Potansiyel komplikasyonlar
Bazı durumlarda, kemoterapi ve cerrahi osteosarkomu tamamen iyileştiremez; Sonuç olarak, kanser hücreleri çoğalmaya ve diğer bölgelere göç etmeye devam edebilir. Bu yaklaşımlar başarısız olduğunda veya tedaviyle ilgili ciddi komplikasyonlar (enfeksiyonlar, allogreft durumunda red vb.) Ortaya çıktığında, doktor amputasyon önerebilir. Metastatik hücreler akciğerlere ulaştığında, göğüs ağrısı, dispne, kronik öksürük, hemoptizi ve ses kısıklığı gibi belirtiler ortaya çıkabilir.
nükslerin
Remisyon, hastalık kanıtının geçici veya kalıcı olmaması; Bu aşamada tümör asemptomatiktir ve vücutta tespit edilemez.

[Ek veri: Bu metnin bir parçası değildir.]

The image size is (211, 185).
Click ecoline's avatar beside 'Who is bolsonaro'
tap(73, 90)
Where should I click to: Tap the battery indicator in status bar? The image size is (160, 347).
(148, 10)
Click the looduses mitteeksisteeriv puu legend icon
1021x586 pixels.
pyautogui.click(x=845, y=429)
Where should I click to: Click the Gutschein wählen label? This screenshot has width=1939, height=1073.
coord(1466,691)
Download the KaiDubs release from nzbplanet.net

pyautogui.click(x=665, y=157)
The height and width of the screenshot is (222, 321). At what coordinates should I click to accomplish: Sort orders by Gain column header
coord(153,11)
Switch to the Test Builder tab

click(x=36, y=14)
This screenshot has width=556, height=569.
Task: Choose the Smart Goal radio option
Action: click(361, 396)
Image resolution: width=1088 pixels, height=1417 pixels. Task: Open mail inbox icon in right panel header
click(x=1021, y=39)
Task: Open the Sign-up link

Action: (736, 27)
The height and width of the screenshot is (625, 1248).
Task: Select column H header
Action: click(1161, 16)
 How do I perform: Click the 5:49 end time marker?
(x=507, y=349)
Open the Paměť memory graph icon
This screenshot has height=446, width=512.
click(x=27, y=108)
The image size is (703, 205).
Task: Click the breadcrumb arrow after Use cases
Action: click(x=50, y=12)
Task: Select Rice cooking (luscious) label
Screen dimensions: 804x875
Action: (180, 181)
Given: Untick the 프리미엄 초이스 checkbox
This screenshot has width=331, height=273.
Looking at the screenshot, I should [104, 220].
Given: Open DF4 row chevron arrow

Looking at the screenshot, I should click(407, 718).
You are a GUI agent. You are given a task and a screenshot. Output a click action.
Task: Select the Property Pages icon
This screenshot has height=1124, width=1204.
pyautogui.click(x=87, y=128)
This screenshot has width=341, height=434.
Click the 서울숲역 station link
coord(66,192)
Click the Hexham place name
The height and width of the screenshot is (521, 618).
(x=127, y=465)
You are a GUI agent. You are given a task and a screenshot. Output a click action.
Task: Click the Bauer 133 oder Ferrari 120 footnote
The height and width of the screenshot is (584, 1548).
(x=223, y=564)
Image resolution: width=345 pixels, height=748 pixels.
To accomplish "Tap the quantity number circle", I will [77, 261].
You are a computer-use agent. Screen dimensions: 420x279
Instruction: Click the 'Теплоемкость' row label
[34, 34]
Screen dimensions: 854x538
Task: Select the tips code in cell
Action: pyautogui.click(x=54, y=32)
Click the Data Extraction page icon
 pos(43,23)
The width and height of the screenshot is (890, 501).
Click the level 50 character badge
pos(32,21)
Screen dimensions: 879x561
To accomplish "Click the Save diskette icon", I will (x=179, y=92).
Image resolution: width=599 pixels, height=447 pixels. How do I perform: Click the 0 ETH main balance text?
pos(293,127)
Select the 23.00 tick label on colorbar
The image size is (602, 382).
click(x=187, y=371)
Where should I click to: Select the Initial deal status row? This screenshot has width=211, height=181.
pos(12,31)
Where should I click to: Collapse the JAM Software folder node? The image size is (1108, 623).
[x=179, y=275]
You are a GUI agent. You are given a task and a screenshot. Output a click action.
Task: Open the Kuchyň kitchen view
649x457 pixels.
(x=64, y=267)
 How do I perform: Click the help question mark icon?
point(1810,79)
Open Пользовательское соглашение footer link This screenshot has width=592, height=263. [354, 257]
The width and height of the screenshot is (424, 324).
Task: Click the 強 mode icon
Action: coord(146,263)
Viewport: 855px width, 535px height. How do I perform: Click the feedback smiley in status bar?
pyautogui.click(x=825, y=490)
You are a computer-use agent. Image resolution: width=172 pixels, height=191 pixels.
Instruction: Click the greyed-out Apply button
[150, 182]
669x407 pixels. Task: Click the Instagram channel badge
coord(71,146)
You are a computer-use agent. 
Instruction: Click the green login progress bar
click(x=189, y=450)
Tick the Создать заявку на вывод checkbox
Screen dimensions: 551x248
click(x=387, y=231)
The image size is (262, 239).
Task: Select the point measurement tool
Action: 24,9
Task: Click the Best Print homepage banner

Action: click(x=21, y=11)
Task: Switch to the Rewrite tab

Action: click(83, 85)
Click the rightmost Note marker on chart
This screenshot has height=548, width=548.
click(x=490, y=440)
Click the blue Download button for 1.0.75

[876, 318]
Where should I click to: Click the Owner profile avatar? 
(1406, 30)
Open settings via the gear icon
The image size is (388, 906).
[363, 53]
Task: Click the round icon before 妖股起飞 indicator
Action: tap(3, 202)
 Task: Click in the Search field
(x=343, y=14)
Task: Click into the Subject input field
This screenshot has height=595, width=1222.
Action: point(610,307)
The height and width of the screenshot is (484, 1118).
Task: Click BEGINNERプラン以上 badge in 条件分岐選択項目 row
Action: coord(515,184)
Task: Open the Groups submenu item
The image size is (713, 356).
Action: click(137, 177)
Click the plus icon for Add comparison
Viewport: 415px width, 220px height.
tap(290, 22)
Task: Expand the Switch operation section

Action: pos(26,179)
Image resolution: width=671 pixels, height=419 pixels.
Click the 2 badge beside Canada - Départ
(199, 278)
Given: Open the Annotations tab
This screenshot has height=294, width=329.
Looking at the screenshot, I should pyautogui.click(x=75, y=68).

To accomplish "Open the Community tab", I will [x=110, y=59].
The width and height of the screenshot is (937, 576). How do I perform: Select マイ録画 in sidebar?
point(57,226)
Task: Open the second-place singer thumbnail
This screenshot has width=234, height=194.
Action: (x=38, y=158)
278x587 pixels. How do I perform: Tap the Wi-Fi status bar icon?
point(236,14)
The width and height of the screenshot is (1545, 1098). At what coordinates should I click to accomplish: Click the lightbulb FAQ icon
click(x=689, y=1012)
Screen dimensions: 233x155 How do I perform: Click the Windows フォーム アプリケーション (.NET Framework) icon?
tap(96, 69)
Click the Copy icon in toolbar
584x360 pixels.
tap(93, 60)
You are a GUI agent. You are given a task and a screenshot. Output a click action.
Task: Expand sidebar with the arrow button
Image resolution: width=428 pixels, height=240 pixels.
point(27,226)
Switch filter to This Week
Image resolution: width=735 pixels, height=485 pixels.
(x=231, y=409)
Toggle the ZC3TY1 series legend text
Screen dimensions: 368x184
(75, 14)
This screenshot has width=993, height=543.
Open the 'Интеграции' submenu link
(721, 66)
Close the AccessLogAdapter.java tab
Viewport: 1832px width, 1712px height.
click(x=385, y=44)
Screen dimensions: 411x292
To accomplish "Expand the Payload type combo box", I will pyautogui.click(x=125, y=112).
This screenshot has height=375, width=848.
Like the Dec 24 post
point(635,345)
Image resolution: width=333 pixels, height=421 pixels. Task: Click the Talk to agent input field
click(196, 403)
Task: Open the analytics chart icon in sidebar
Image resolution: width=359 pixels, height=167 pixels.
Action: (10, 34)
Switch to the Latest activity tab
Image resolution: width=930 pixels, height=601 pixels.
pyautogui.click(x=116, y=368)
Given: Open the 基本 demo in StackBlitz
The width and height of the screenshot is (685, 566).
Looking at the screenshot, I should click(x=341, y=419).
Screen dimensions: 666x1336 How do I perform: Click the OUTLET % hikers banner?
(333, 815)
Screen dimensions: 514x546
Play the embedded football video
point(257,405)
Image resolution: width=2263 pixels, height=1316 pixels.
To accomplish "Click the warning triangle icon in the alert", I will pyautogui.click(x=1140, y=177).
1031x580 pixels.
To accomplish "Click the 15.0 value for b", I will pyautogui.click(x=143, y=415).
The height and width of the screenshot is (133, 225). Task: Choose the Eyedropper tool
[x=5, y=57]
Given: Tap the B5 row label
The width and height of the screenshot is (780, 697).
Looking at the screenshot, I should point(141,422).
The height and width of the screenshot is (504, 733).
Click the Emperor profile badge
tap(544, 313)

Bununla birlikte, osteosarkom, kemoterapi rejimi ve cerrahi yaklaşım tarafından indüklenen remisyon döneminden sonra da tekrarlayabilir.
Osteosarkom relapslarının tedavisi üç faktöre bağlıdır:
- Remisyon aşamasından bu yana geçen zaman (relapslar beş yıldan uzun bir süre sonra nadir görülür);
- Hastanın orijinal tümör için aldığı tedavi tipi;
- Hasta sağlığı koşulları.
Genellikle tedavi planı, osteosarkomla (cerrahi ve kemoterapi) mücadele etmek için daha önce kullanılan aynı tedavileri içerecektir, ancak farklı bir kombinasyon halinde kullanılabilir veya farklı bir oranda verilebilir.
Tekrarlayan osteosarkom başka bir kemiği veya az sayıda başka kemikleri etkilediğinde, özellikle neoadjuvan kemoterapi etkiliyse cerrahi bir prosedür uygulanabilir.
prognoz
Tümör orijinal kemikle sınırlıysa prognoz iyidir. Aslında, osteosarkom başka bir yerde yaygın değilse, 4 hastanın 3'ünde tedavi edilebilir, eğer kanser vücudun diğer bölgelerine metastaz yaparsa hayatta kalma oranı düşer. Bununla birlikte, hala etkili bir tedavi olasılığı vardır. Kanser akciğerlerde yaygınsa (pulmoner metastaz), görünüm kötüdür.
Bunu biliyor muydunuz: Orta Ağırlıklı Boks Şampiyonu Daniel Jacobs, 2011 yılında omurgada osteosarkom tanısı aldı; cerrahi olarak çıkarıldıktan ve yoğun radyoterapiden sonra normal yürümeye geri dönme olasılığı bile tehlikeye girmiş gibi görünüyordu.
Buna rağmen, Amerikan boksör 15 ay sonra dövüşmeye geri döndü ve olağanüstü kariyerine peş peşe on zafer kazandırarak devam etti. Beklendiği gibi, bugün çevrede Miracle Man takma adıyla biliniyor.